— Dataset entries —
______
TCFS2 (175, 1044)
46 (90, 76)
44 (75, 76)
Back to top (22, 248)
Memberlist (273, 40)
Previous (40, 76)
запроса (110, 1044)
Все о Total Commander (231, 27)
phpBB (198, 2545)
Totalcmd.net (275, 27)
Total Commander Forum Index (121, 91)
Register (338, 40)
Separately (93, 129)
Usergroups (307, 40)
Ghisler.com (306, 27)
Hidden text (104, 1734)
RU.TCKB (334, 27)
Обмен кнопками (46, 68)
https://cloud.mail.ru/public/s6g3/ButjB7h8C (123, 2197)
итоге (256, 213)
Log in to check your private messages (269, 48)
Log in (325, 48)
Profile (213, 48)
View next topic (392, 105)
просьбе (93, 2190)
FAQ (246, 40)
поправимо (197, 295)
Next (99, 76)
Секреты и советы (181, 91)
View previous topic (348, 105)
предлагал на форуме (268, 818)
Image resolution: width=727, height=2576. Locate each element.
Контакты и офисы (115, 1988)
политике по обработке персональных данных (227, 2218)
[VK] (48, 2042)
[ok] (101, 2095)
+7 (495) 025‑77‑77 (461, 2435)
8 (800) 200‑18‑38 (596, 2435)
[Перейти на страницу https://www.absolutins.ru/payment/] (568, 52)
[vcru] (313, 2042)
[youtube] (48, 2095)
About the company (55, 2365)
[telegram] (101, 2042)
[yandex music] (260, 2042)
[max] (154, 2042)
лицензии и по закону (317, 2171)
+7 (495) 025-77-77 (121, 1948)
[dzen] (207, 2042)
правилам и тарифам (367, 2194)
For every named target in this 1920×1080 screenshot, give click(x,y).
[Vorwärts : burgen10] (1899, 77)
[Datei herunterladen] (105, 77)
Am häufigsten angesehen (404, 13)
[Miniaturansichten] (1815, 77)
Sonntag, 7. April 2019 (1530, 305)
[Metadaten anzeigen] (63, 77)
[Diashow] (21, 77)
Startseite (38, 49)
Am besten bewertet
______
— WHAT THE TASK REQUIRES —
Reproduce, word for word and in full, only the lines above that start at the line with "предлагал на форуме (268, 818)" and run through the line with "For every named", both ends included.

— RESPONSE AREA —
предлагал на форуме (268, 818)
Image resolution: width=727, height=2576. Locate each element.
Контакты и офисы (115, 1988)
политике по обработке персональных данных (227, 2218)
[VK] (48, 2042)
[ok] (101, 2095)
+7 (495) 025‑77‑77 (461, 2435)
8 (800) 200‑18‑38 (596, 2435)
[Перейти на страницу https://www.absolutins.ru/payment/] (568, 52)
[vcru] (313, 2042)
[youtube] (48, 2095)
About the company (55, 2365)
[telegram] (101, 2042)
[yandex music] (260, 2042)
[max] (154, 2042)
лицензии и по закону (317, 2171)
+7 (495) 025-77-77 (121, 1948)
[dzen] (207, 2042)
правилам и тарифам (367, 2194)
For every named target in this 1920×1080 screenshot, give click(x,y).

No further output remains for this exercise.